Bruno Schulz lived in a time not dissimilar to our own. Growing up between the wars, a time in which assimilation, fear, and consumerism rose to huge proportions, Schulz saw that life could be more. He envisioned scathing, larger-then-life views of the city as "streets of crocodiles," in which people over-consume with no regard to context or reason. He discloses a depth of hypocrisy in which sexuality and religion are fraught with rigid fundamentalism, and framed by ethnic and nationalistic hatred. In his vision we see the undercurrent of horror and indifference that would soon erupt into the Holocaust, and, even more disturbingly, the possibility that the world today bears the same seeds of destruction.
How do you translate dreams, images, and metaphor into theatrical narrative?
Schulz was prescient. His etching of a marching group of gaunt, underwear-clad wax dummies foretold with shocking accuracy the story of the millions of souls marching their way into the gas chambers. This unforgettable drawing, created in the early 1930's, provided the explosive, and core image of our performance, just as Schulz' 1936 essay, "Republic of Dreams" provided its ethic. The story describes the chaotic world around him and also his desire to live life to its fullest, as an artist in his chosen place, no matter what. Schulz did not believe in a linear world, and did not write or draw one. As we attempt to create order from the chaos and uncontrolled events in our lives, we forget that only in the inner regions ("regions of heresy" as his dedicated biographer Jerzy Ficowski describes) do our imagination and our most joyous and awe-inspiring moments live on.
Like Schulz, I insist on examining life according to a different kind of narrative, on standing firm in my dreams despite the violent conformity and enforced rationality of our world. Circling and spiraling through the imaginative genius of Schulz' creations, I have discovered my own magical theatre - a dynamic layering of events not linked to obvious cause-and-effect. In this way, a deeper truth can be found. The images of Schulz's father flying, inspired by an ink drawing, or the young Joseph mistaking a merchandise catalog for a holy text (from "the Book"), call to mind the fevered imagination of a small child looking in awe at the magnificent grown-ups around him.

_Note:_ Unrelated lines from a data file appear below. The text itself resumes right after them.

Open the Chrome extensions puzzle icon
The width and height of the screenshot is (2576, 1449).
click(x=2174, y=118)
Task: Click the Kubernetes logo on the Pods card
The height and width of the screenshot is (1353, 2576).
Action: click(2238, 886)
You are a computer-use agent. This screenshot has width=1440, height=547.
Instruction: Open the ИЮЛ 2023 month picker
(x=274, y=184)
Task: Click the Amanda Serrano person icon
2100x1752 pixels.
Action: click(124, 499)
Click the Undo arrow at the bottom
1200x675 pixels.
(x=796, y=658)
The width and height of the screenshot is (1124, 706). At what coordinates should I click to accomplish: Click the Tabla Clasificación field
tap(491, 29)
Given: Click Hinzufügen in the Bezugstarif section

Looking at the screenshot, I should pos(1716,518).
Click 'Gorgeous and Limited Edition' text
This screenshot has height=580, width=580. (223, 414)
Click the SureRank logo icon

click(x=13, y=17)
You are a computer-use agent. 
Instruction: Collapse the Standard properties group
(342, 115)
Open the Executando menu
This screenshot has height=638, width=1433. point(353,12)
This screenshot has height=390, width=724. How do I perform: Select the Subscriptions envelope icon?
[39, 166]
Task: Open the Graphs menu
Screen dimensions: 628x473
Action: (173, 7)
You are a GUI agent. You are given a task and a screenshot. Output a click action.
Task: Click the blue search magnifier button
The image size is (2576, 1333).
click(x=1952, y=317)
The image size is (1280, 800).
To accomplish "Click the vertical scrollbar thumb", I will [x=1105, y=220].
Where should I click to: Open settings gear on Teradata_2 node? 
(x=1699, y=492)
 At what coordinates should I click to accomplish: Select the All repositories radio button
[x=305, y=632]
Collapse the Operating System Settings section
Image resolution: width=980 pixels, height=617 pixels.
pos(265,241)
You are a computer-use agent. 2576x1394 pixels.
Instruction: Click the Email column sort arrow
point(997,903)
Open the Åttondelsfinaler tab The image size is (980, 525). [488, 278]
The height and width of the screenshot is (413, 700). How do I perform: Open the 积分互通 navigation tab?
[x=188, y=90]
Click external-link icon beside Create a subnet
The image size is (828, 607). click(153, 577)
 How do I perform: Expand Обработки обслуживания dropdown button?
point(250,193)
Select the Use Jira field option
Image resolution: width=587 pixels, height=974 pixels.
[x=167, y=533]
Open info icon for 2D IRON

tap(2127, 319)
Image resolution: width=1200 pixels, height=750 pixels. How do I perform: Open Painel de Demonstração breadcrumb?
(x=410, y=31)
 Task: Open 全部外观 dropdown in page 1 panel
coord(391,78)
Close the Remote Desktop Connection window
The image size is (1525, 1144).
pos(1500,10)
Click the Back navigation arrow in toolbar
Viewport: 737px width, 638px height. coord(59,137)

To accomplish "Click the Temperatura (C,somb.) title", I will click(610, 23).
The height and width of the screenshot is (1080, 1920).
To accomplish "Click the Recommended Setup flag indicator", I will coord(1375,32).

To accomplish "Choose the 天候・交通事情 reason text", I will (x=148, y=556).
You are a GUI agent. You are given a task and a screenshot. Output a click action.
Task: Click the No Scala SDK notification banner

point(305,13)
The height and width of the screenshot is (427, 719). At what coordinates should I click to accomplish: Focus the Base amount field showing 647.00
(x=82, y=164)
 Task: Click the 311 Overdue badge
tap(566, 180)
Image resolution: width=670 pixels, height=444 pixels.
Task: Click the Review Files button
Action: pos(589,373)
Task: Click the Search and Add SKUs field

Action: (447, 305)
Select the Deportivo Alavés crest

As Joseph moves the story to his father's death (from the story "Sanatorium"), one simultaneously sees Schulz himself as a grown man in the late 1930s, forced to paint murals for his Nazi protector, as his world disintegrates around him. Through these juxtapositions and elaborations, a living reality is built that persists and renews itself, even in the face of the decisive, lethally final acts of history. The truly rare courage of Bruno Schulz lay in his insistence on imagination and freedom. With the strength of that courage I have endeavored to attack all preconception-to create an art of vibrancy, provocation, and full engagement.
"We dreamed the region was being threatened by an unknown danger, permeated by a mysterious menace. Against these perils we sought refuge in fortresses of the fantastic. Today, those remote dreams come back, and not without reason. The possibility suggests itself that no dream, however senseless or absurd, goes wasted in the universe."